If I want a 90% confidence level and a 5% margin of error for a population of 1,000 people, the sample size is 213.   

If my population was 100,000, your logic says the sample should be 21,300.  But it is not, for the same confidence levels it is 269.  And if the population was 10,000,000, guess what, the sample size is... the same, 269.  Your argument about Christians being a large group is irrelevant.

But you still need to have a certain number of responses.  If you population is 100, you don't need just 2-3 responses as you suggest, you need 74 to hit the same levels.  So it's about appropriate sample size, not population size, which is why the survey appropriately seeks a certain minimum number of responses from each group.


----------



## SemperFiDawg (Aug 16, 2015)

WaltL1 said:


> Thats gonna leave a mark








> On questions about Christianity – including a battery of questions about the Bible – Mormons (7.9 out of 12 right on average) and white evangelical Protestants (7.3 correct on average) show the highest levels of knowledge.





> On the full battery of seven questions about the Bible (five Old Testament and two New Testament items) Mormons do best, followed by white evangelical Protestants.



Sometimes, just sometimes, an author of an article will print a headline that is somewhat misleading.  And sometimes, just sometimes, someone will see that headline and reference it to add validity to their argument without ever reading the actual data, because if they had actually READ the data they would have realized that it directly contradicted the point they were trying to make.

Yep.  It does leave a mark doesn't it.


----------



## SemperFiDawg (Aug 16, 2015)

formula1 said:


> My view on this is really simple in that God predestined a plan for all to come to Him, which is the Gospel.  All who receive His plan are "elect" as a result of their belief! .  Many might think there is some sort of 'exclusivism' in the Gospel.  They might even try to prove it with some scriptures.  But the simple truth is no one is excluded who believes!

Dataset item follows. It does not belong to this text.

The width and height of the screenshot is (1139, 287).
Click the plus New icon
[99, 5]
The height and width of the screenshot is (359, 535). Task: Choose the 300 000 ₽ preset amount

And I can't honestly with good conscience as one who believes exclude anyone from it's offer except on the grounds of continuing unbelief.
> 
> People are very good at getting things wrong all the time and casting more doubt on the truth of the Gospel.  But the parts we get wrong should not exclude anyone from believing its truth.  In fact, the Gospel is all about just how wrong we all are and how we all can be restored to right relationship with God!
> 
> Well, that's the way I view your concern!  You already have my core beliefs! I hope it helps you in some way!




As always, well said.


----------



## East River Guide (Aug 16, 2015)

SemperFiDawg said:


> the actual data



It looks to me that the actual data says aggregate AA (6.7) exceeded the "Bible and Christianity" knowledge score of general Christians (6.2) and even the general category protestant Christians (6.5).   While there were a couple of subsets within christiandom that did better as you pointed out, my guess is you could find a subset of atheists that would do better than the aggregate atheist score as well, which is by definition a combination of more and less knowledgeable subgroups.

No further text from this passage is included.